Autorami bodaj najmocniejszych wystąpień byli laureaci związani z filmem "Kos": Robert Więckiewicz i reżyser Paweł Maślona.

Więckiewicz, dziekując za nagrodę aktorską, powiedział: "11 lat temu odbierałem tu nagrodę za rolę w filmie "W ciemności" Agnieszki Holland opowiadającym o ludziach, którzy pomagają innym w potrzebie podczas wojny. Ostatnio byłem na premierze innego filmu Agnieszki Holland "Zielona granica", który też opowiada o pomocy ludziom w potrzebie. (...) Wszedłem do kina i patrzę, a tam... ludzie! I tu, w Gdyni, w kinach, też wszędzie ludzie! Nie do wiary - stwierdził Więckiewicz, nawiązując do cytowanego przez prezydenta Dudę hasła z czasów okupacji "tylko świnie siedzą w kinie". Na koniec jeszcze dodał: - Mój bohater, Rosjanin, mówi w filmie "Kos", że Polacy zawsze przegrywają. Mam takie marzenie, żebyśmy za parę tygodni jednak wygrali.

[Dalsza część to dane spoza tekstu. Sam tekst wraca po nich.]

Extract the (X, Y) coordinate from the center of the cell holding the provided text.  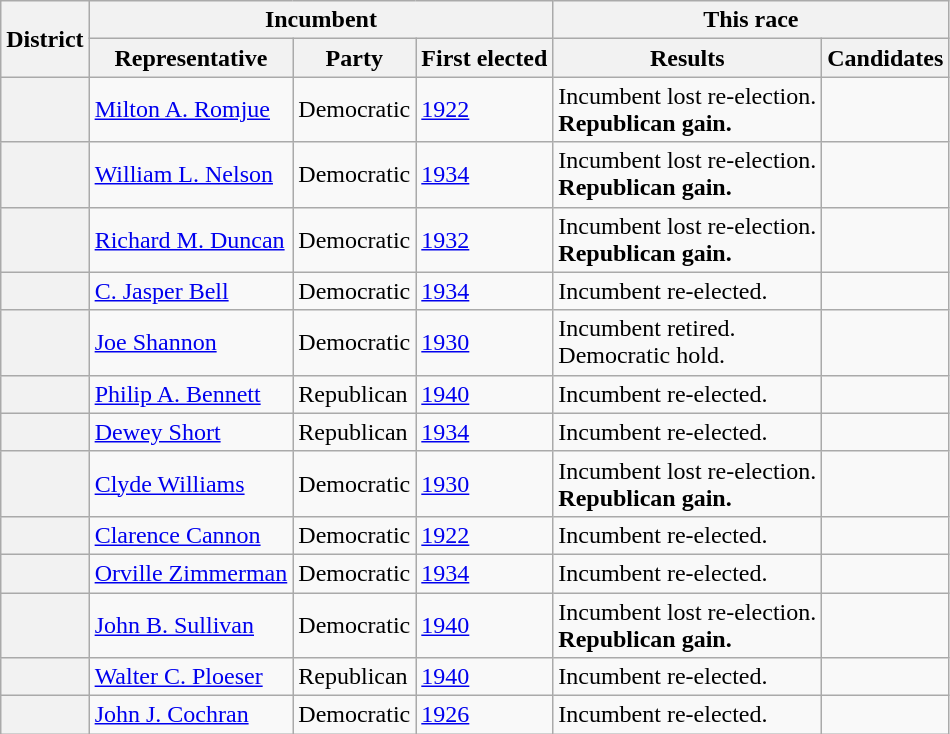
Incumbent retired.Democratic hold. (688, 342)
Philip A. Bennett (191, 394)
Clarence Cannon (191, 535)
1932 (484, 240)
Party (354, 58)
This race (751, 20)
Richard M. Duncan (191, 240)
Representative (191, 58)
Dewey Short (191, 432)
First elected (484, 58)
Clyde Williams (191, 484)
Results (688, 58)
Milton A. Romjue (191, 110)
Candidates (886, 58)
1926 (484, 715)
Orville Zimmerman (191, 573)
Walter C. Ploeser (191, 677)
John J. Cochran (191, 715)
William L. Nelson (191, 174)
C. Jasper Bell (191, 291)
Incumbent (321, 20)
District (45, 39)
John B. Sullivan (191, 624)
Joe Shannon (191, 342)
Output the (x, y) coordinate of the center of the cell containing the given text.  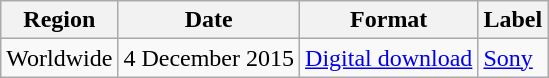
Format (389, 20)
Label (513, 20)
Digital download (389, 58)
Region (60, 20)
Date (209, 20)
4 December 2015 (209, 58)
Sony (513, 58)
Worldwide (60, 58)
Find where the given text appears and provide that cell's center as [X, Y] coordinate. 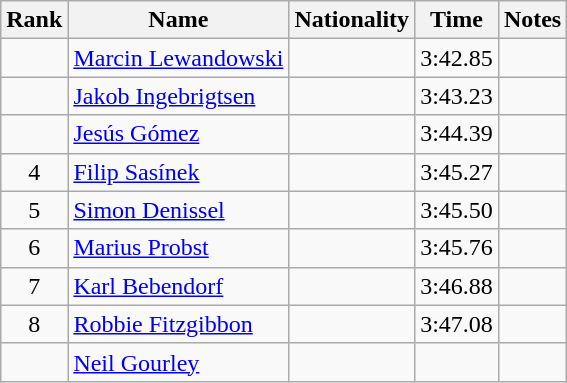
Notes [532, 20]
Marius Probst [178, 248]
4 [34, 172]
5 [34, 210]
3:45.27 [457, 172]
3:45.76 [457, 248]
3:43.23 [457, 96]
3:45.50 [457, 210]
3:47.08 [457, 324]
Simon Denissel [178, 210]
6 [34, 248]
Name [178, 20]
Jakob Ingebrigtsen [178, 96]
Rank [34, 20]
Filip Sasínek [178, 172]
3:44.39 [457, 134]
Nationality [352, 20]
3:42.85 [457, 58]
Marcin Lewandowski [178, 58]
Robbie Fitzgibbon [178, 324]
Time [457, 20]
Jesús Gómez [178, 134]
8 [34, 324]
3:46.88 [457, 286]
Karl Bebendorf [178, 286]
7 [34, 286]
Neil Gourley [178, 362]
Find where the given text appears and provide that cell's center as (x, y) coordinate. 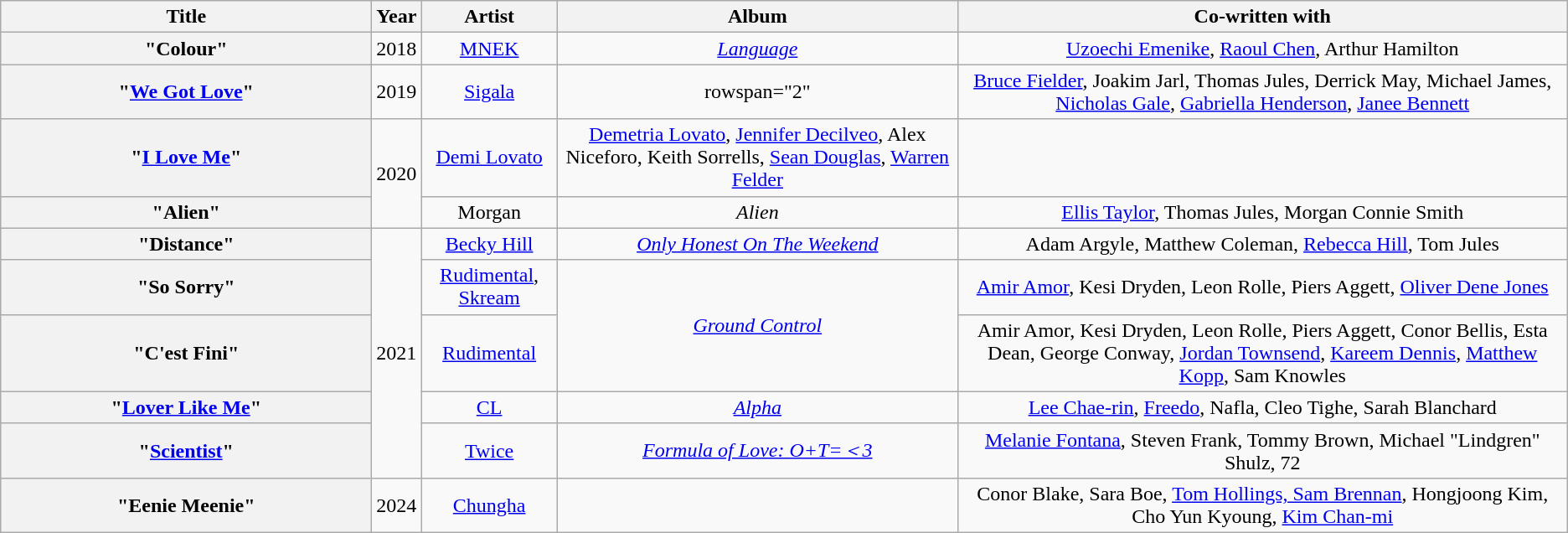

Z kolei Paweł Maślona, w bardzo długim wystąpieniu po odebraniu Złotych Lwów, nawiązując do swojego filmu mówił: - Oglądałem niedawno nasz film i myślałem o nim w kontekście tej potwornej nienawiści, która spotyka naszą koleżankę, Agnieszkę Holland. Ten film jest przecież najbardziej o tym, że nie umiemy stać się jedną wspólnotą, nie umiemy inwestować w szacunek dla siebie. - Jestem człowiekiem wierzącym, i jest taka interpretacja chrześcijaństwa, która jest mi bardzo bliska: kiedy Jezus umiera na krzyżu, to umiera Bóg. I sens dobrej nowiny polega na tym, że Bóg pojawia się tam, gdzie między ludźmi jest miłość. W tym, co oglądamy ostatnio, nie widzę miłości. Nie ma Boga w pogardzie i nienawiści. Mam nadzieję, że to się wkrótce zmieni - dodał na koniec.

Widzowie gali nagrodzili reżysera gromkimi oklaskami.